(What to do) Please write out the data below once more, exactly as it stands.

(Saved entries)
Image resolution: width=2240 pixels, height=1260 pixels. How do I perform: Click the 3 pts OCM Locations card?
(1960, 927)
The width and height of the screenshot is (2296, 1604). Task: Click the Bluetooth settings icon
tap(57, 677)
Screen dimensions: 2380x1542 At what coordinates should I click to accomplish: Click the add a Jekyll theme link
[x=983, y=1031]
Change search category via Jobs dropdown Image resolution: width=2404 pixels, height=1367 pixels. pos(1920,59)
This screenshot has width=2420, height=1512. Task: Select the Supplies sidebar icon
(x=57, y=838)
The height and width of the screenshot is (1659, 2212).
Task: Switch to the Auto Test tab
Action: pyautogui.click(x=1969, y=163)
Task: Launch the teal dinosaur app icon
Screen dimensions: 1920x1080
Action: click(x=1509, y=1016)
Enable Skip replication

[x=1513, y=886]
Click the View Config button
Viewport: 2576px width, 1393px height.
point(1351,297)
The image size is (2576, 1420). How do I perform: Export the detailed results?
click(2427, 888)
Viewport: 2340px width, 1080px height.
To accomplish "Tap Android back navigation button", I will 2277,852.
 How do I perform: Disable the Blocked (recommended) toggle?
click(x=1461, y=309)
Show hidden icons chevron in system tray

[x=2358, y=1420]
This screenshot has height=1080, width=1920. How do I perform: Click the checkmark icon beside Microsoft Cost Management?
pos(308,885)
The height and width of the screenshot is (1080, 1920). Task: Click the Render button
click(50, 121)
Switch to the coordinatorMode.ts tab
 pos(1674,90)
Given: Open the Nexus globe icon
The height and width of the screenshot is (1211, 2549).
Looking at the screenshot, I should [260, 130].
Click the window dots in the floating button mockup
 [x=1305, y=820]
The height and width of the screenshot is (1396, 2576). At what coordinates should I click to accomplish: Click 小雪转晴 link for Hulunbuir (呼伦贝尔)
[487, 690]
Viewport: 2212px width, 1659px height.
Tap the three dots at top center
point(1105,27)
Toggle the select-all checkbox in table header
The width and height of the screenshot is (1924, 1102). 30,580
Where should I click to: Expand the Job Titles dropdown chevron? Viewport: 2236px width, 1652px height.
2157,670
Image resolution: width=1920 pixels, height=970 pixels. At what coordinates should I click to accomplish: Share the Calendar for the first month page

(Output of the task)
Image resolution: width=2240 pixels, height=1260 pixels. How do I perform: Click the 3 pts OCM Locations card?
(1960, 927)
The width and height of the screenshot is (2296, 1604). Task: Click the Bluetooth settings icon
tap(57, 677)
Screen dimensions: 2380x1542 At what coordinates should I click to accomplish: Click the add a Jekyll theme link
[x=983, y=1031]
Change search category via Jobs dropdown Image resolution: width=2404 pixels, height=1367 pixels. pos(1920,59)
This screenshot has width=2420, height=1512. Task: Select the Supplies sidebar icon
(x=57, y=838)
The height and width of the screenshot is (1659, 2212).
Task: Switch to the Auto Test tab
Action: pyautogui.click(x=1969, y=163)
Task: Launch the teal dinosaur app icon
Screen dimensions: 1920x1080
Action: click(x=1509, y=1016)
Enable Skip replication

[x=1513, y=886]
Click the View Config button
Viewport: 2576px width, 1393px height.
point(1351,297)
The image size is (2576, 1420). How do I perform: Export the detailed results?
click(2427, 888)
Viewport: 2340px width, 1080px height.
To accomplish "Tap Android back navigation button", I will 2277,852.
 How do I perform: Disable the Blocked (recommended) toggle?
click(x=1461, y=309)
Show hidden icons chevron in system tray

[x=2358, y=1420]
This screenshot has height=1080, width=1920. How do I perform: Click the checkmark icon beside Microsoft Cost Management?
pos(308,885)
The height and width of the screenshot is (1080, 1920). Task: Click the Render button
click(50, 121)
Switch to the coordinatorMode.ts tab
 pos(1674,90)
Given: Open the Nexus globe icon
The height and width of the screenshot is (1211, 2549).
Looking at the screenshot, I should [260, 130].
Click the window dots in the floating button mockup
 [x=1305, y=820]
The height and width of the screenshot is (1396, 2576). At what coordinates should I click to accomplish: Click 小雪转晴 link for Hulunbuir (呼伦贝尔)
[487, 690]
Viewport: 2212px width, 1659px height.
Tap the three dots at top center
point(1105,27)
Toggle the select-all checkbox in table header
The width and height of the screenshot is (1924, 1102). 30,580
Where should I click to: Expand the Job Titles dropdown chevron? Viewport: 2236px width, 1652px height.
2157,670
Image resolution: width=1920 pixels, height=970 pixels. At what coordinates should I click to accomplish: Share the Calendar for the first month page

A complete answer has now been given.